■ Verilen Metin:
....

CHP Genel Başkanı Kılıçdaroğlu, Gaziemir´de 337 bin metrekare alan üzerine Büyükşehir Belediyesi´nin 400 milyon lira harcayarak yapacağı yeni fuar kompleksinin temel atma töreninde, İmralı ile yapılan görüşme tutanaklarının basına yansıması ardından Başbakan Recep Tayyip Erdoğan´ın konuşmadığını belirterek, "Çık milletin önüne konuş, ne düşünüyorsun" dedi. Törende izdiham nedeniyle fenalaşanlar oldu.
Gaziemir´deki temel atma törenine İzmir Valisi Cahit Kıraç, milletvekilleri, belediye başkanları, parti yöneticileri ve çok sayıda kişi katıldı. Tören başlamadan önce İzmir Büyükşehir Belediye Başkanı Aziz Kocaoğlu ve Kılıçdaroğlu´nun yanına gitmek isteyen bazı vatandaşlar izdiham nedeniyle sıkışarak fenalaştı.
"CHP´Lİ BAŞKAN ´ÖNCE KENDİM DEĞİL ÖNCE KENTİM´ DER"

....

■ Alıştırma Koşulları:
Yukarıdaki haber metninde "Gaziemir´deki temel atma törenine" diye başlayan paragrafı, ana bilgileri koruyarak kısa maddeler halinde yeniden yaz.

■ Veri İçeriği:
....

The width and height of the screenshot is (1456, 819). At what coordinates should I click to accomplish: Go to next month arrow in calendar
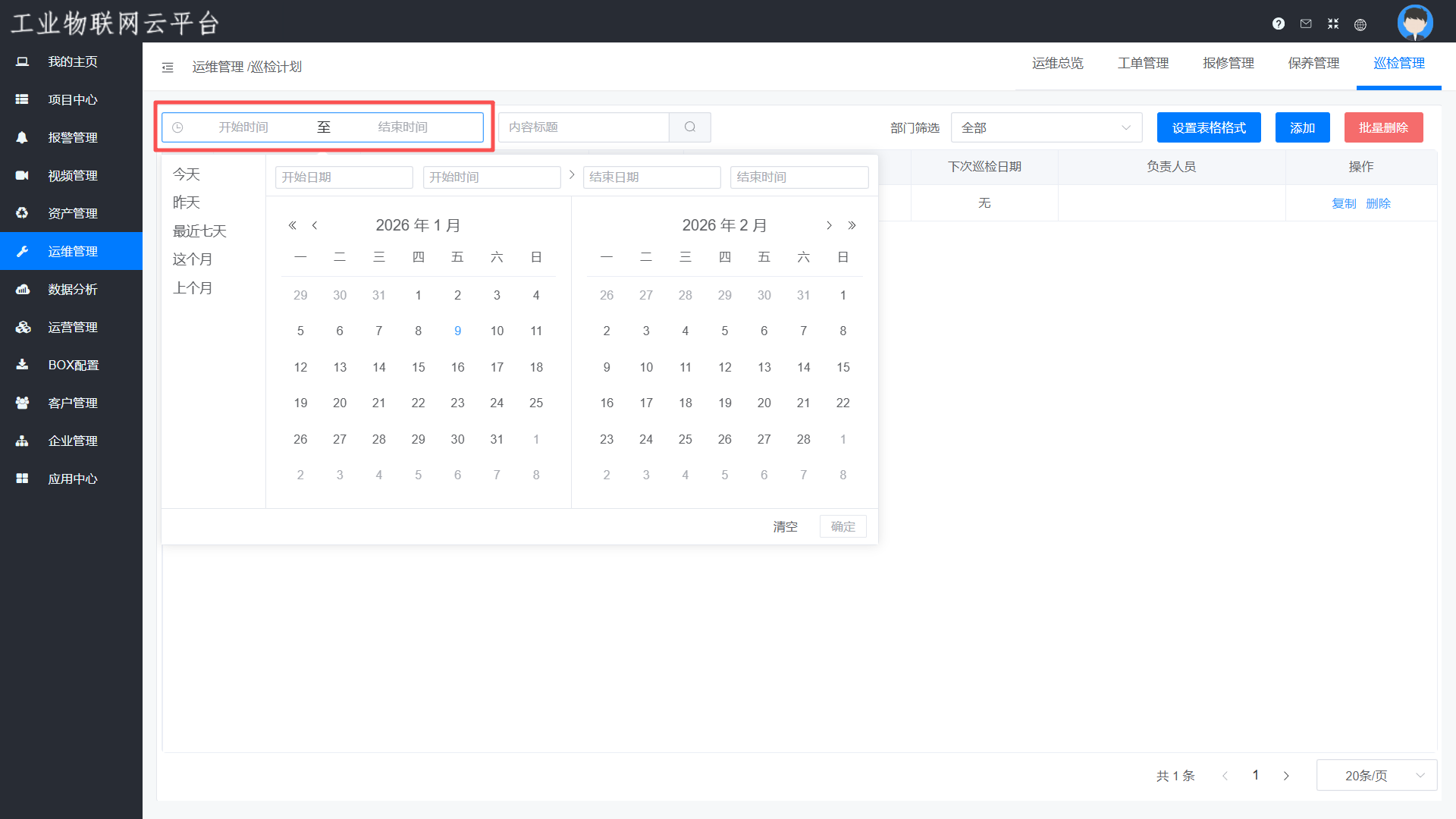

....

■ Çıktı:
- Törene katılanlar: İzmir Valisi Cahit Kıraç, milletvekilleri, belediye başkanları, parti yöneticileri ve çok sayıda kişi.
- Tören başlamadan önce İzmir Büyükşehir Belediye Başkanı Aziz Kocaoğlu ile Kılıçdaroğlu'nun yanına gitmek isteyen bazı vatandaşlar izdihamda sıkışıp fenalaştı.